Track chest radiographs and other imaging. The chest radiograph is usually the first test ordered when malignancy is suspected; it can suggest the diagnosis but not the histologic subtype. Chest CT is the standard for staging and usually allows a presumptive split between NSCLC and SCLC.
Build in rest periods and limit activity to tolerance. Rest balanced with activity prevents respiratory compromise. Performance status is an important prognostic factor, so keep the patient as active as tolerated during and after treatment.
Teach smoking cessation. Quitting is the single most important measure for preventing lung cancer and may improve prognosis in early-stage disease. Cessation by others sharing the patient's home or car matters too. Nicotine alternatives reduce lung cancer incidence, though they do not change the risk of ischemic heart disease.
Maintain a patent airway with positioning, suctioning, and airway adjuncts. Obstruction blocks ventilation and impairs gas exchange. For upper airway obstruction, the patient goes to the ICU and is prepped for intubation, cricothyrotomy, or intraoperative tracheostomy.
Reposition frequently between sitting and supine-to-side. Never lay a pneumonectomy patient on the operative side; keep the good lung down. This maximizes lung expansion and secretion drainage. Good-lung-down positioning uses gravity to send blood to the healthy lung, giving the best ventilation-perfusion match.
Coach deep-breathing and pursed-lip breathing. These maximize ventilation and oxygenation and prevent atelectasis. They retrain breathing patterns, increase diaphragm activity and alveolar ventilation, and ease the shortness of breath these patients live with.

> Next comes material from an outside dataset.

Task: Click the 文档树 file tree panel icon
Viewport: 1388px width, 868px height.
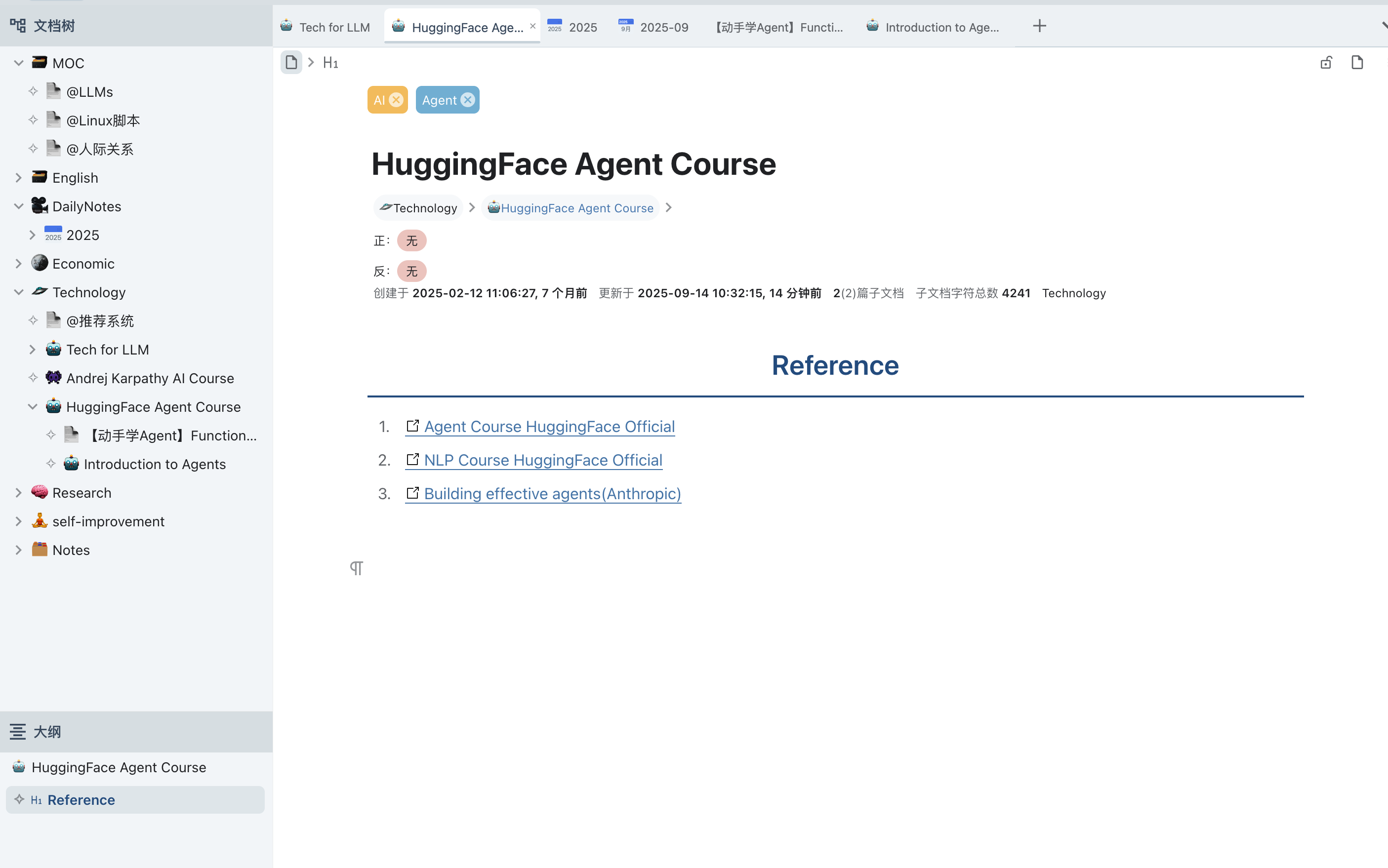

Keep the chest drainage system patent after lobectomy, segmental, or wedge resection. Draining the pleural cavity lets the remaining lung segments re-expand. Balanced chest drainage is linked to lower rates of post-pneumonectomy pulmonary edema, a common cause of death after pneumonectomy.

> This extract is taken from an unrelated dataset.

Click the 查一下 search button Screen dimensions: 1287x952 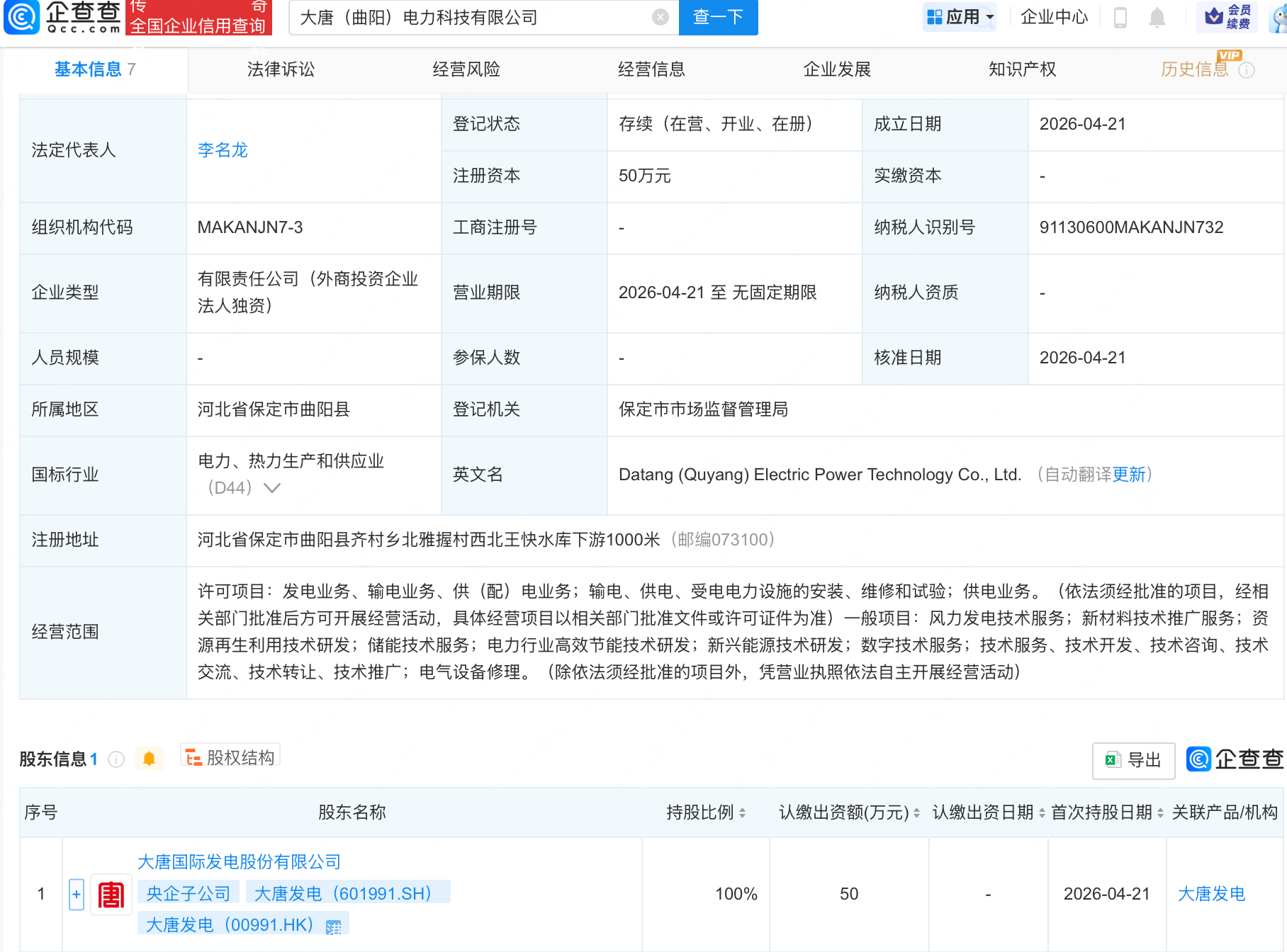click(x=717, y=18)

Watch the amount and type of chest tube drainage. Bloody drainage should taper and turn serous as recovery progresses. A sudden jump in bloody drainage or return to frank bleeding suggests thoracic bleeding or hemothorax; sudden cessation suggests a blocked tube. Both need evaluation.
Observe bubbling in the water-seal chamber. Early air leaks are common after lobectomy or segmental resection and should shrink as healing progresses. Most seal spontaneously, tracked by decreasing bubbling over days. A prolonged or new leak needs evaluation to tell a patient problem from a system problem.

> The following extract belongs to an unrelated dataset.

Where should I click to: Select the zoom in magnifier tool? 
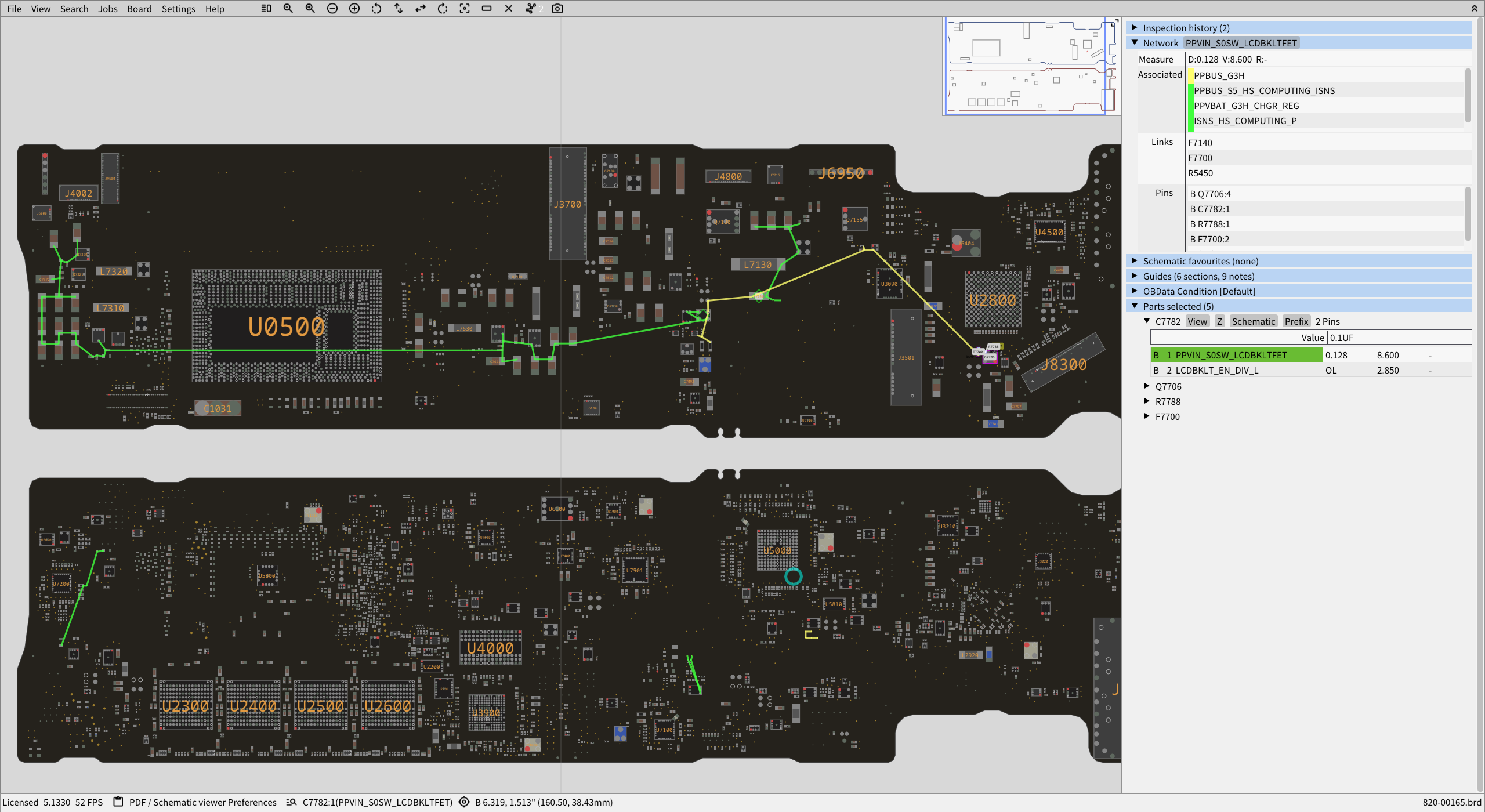pyautogui.click(x=310, y=9)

Give supplemental oxygen by nasal cannula, partial rebreather, or high-humidity mask as indicated. This maximizes available oxygen while ventilation is blunted by anesthesia, sedation, or pain. With hemoptysis, give oxygen and suction; if demise is imminent, consider a double-lumen endotracheal tube.
Encourage incentive spirometer use. It prevents atelectasis and re-expands small airways, keeping the cough mechanism effective for clearing secretions after surgery.
2. Managing Pain and Discomfort
Pain is one of the most common symptoms in lung cancer. It comes from local invasion of chest structures, metastatic disease in bone or nerve, and the treatments themselves: surgery, chemotherapy, and radiotherapy.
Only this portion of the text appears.